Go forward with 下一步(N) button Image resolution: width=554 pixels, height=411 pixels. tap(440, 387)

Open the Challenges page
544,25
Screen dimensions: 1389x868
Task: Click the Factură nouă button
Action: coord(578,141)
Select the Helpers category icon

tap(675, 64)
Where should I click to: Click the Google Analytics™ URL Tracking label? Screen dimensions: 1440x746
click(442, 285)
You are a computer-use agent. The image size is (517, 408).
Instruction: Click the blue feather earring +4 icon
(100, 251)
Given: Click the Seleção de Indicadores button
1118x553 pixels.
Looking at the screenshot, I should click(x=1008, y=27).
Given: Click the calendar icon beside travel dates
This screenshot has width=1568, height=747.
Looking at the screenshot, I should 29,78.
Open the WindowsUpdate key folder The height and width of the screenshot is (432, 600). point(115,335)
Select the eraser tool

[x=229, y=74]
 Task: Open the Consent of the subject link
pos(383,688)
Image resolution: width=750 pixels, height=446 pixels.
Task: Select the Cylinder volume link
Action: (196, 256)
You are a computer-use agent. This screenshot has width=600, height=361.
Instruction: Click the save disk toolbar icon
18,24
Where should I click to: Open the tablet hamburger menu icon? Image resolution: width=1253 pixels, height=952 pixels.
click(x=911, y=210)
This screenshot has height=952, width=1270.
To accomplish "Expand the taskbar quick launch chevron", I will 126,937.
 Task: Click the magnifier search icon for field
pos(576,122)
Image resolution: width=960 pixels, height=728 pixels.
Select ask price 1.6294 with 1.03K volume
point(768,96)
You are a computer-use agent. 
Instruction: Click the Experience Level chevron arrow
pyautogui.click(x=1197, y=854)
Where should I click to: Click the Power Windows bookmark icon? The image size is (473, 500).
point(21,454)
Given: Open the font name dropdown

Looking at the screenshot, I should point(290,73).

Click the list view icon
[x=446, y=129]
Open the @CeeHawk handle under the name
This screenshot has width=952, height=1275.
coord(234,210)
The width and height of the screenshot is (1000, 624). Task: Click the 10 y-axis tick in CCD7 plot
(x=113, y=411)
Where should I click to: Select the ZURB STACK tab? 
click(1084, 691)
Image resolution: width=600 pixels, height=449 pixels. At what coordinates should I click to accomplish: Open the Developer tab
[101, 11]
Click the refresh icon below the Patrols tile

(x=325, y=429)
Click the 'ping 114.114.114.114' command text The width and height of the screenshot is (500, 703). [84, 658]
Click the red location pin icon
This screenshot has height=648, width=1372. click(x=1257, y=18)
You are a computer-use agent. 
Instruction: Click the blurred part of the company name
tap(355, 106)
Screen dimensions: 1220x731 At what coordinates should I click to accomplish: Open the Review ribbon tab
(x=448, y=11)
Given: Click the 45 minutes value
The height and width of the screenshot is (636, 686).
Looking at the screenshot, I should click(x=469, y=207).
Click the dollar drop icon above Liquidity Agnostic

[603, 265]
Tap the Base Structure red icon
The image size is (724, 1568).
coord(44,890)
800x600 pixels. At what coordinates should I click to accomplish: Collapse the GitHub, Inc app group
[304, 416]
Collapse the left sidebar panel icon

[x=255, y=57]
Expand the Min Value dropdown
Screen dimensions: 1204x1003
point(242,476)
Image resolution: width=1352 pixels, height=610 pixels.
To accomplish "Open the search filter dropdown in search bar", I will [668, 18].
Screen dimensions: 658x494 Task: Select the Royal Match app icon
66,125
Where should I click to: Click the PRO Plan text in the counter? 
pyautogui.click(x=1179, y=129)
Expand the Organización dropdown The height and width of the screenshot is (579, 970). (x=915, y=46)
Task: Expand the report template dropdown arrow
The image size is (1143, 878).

____

● **PROBLEM STATEMENT**
What lines in the data above contain the word "will"? Copy them all.

● **RESULT FOR THIS TASK**
To accomplish "Expand the taskbar quick launch chevron", I will 126,937.
To accomplish "Open the search filter dropdown in search bar", I will [668, 18].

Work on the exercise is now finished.